The detection of atherosclerotic plaques in 61.7% of the population was found to be significant. These data alone can be used to address lifestyle change and risk factor modification. Plaque, carotid disease, and carotid artery intima thickness are known to increase cardiovascular mortality.[7,8,12,13] PAD is also strongly correlated with CAD As a preventive measure, this program will probably have an impact on the incidence of vascular diseases and mortality. We hope that advocating the use of statins will reverse the progression of atherosclerosis in carotid arteries. The education provided by this program will also decrease the incidence of smoking and obesity. On the long run it may also improve diseases, such as diabetes, hypertension, and dyslipidemia. A few patients will benefit immediately from the detection of severe cases in which surgery may be indicated to prevent stroke, AAA rupture, or limb loss.

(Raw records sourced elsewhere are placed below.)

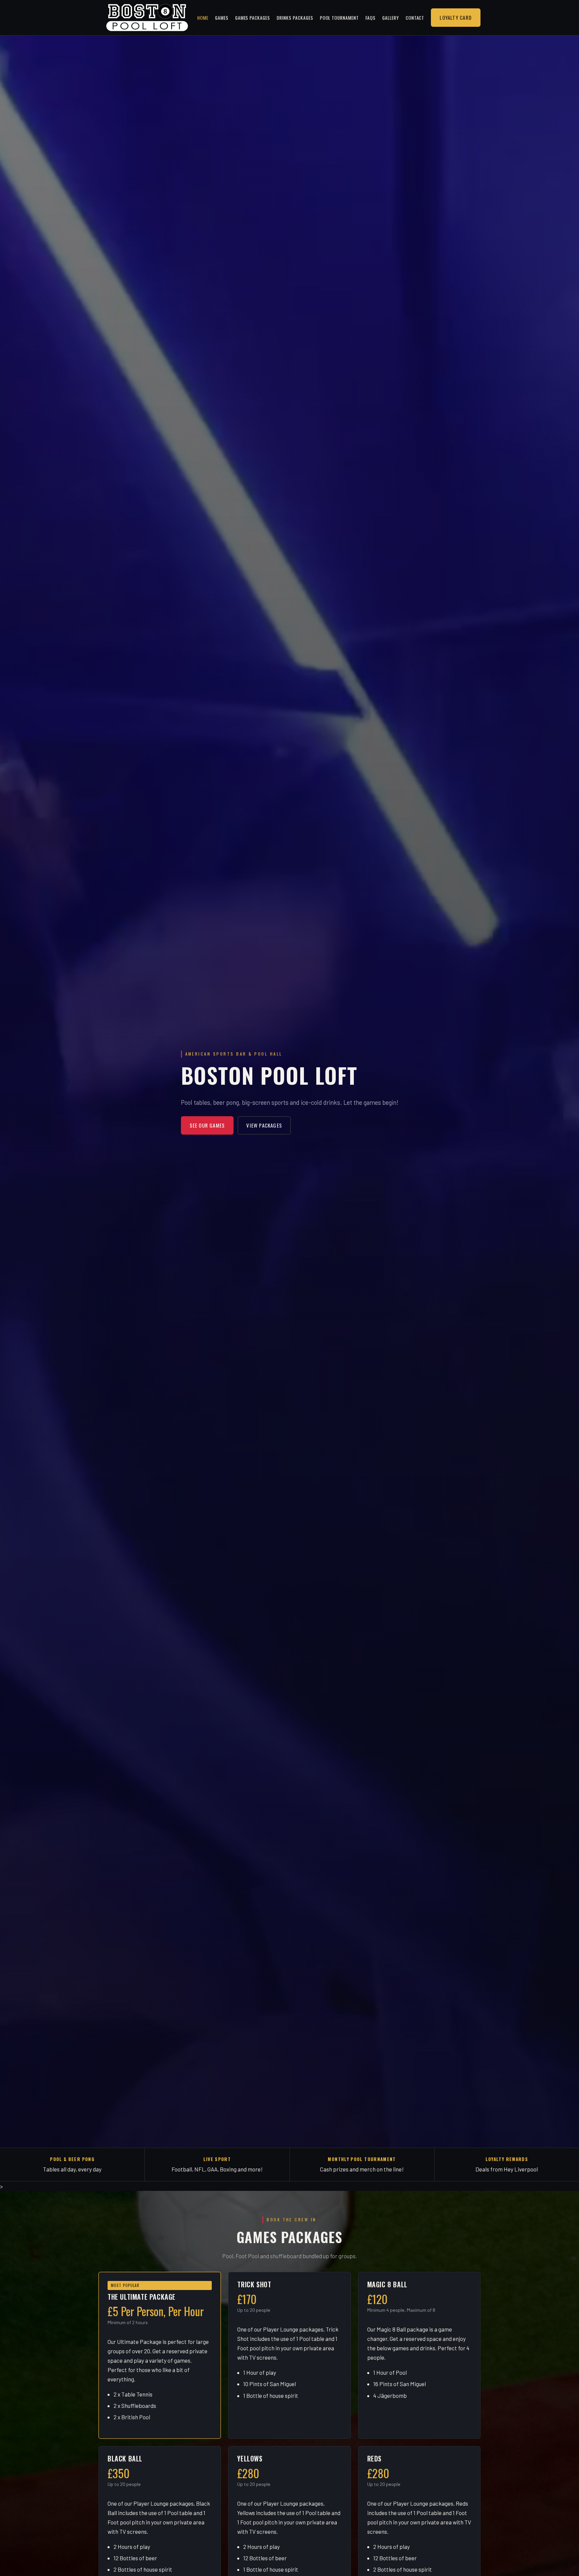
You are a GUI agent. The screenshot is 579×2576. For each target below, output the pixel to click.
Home (202, 17)
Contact (415, 17)
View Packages (264, 1125)
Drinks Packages (295, 17)
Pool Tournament (339, 17)
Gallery (390, 17)
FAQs (371, 17)
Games (222, 17)
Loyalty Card (456, 17)
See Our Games (207, 1125)
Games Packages (252, 17)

Carotid stenosis is responsible for only about 20% of ischemic strokes; therefore, more sophisticated tests, such as transcranial Doppler for the identification of microemboli may identify high-risk individuals for more aggressive intervention.[9,16]
Our data showed that compared with Annapolis, MD (population 36,000), the rural town of Warren, PA (population 10,000), had a similar incidence of vascular disease. In Annapolis the incidence of severe carotid disease was 1.7% vs. 1.1% in Warren, PAD 6.9% vs. 8.4% and AAA 2.2% vs. 1.3%, respectively. Therefore, the impact of such interventions does not appear to change from urban to rural communities. The Dare to CARE program could be implemented in other cities and be sponsored by local foundations, hospitals, and health insurance groups. Although we did not calculate the cost of such a program, it has been shown elsewhere to be $25.00 per participant.
The Dare to CARE vascular screening program is a useful tool in preventive medicine. Ultrasound not only detects vascular disease but it gives people raw data on which they can work to prevent and control diseases, such as diabetes, hypertension, dyslipidemia, and atherosclerosis. Although screening asymptomatic people for carotid disease and PAD is controversial, it does show a high-risk population for cardiac death in which intervention is advisable. The program is adaptable to the rural setting.
Source of Support: Nil
Conflict of Interest: None declared.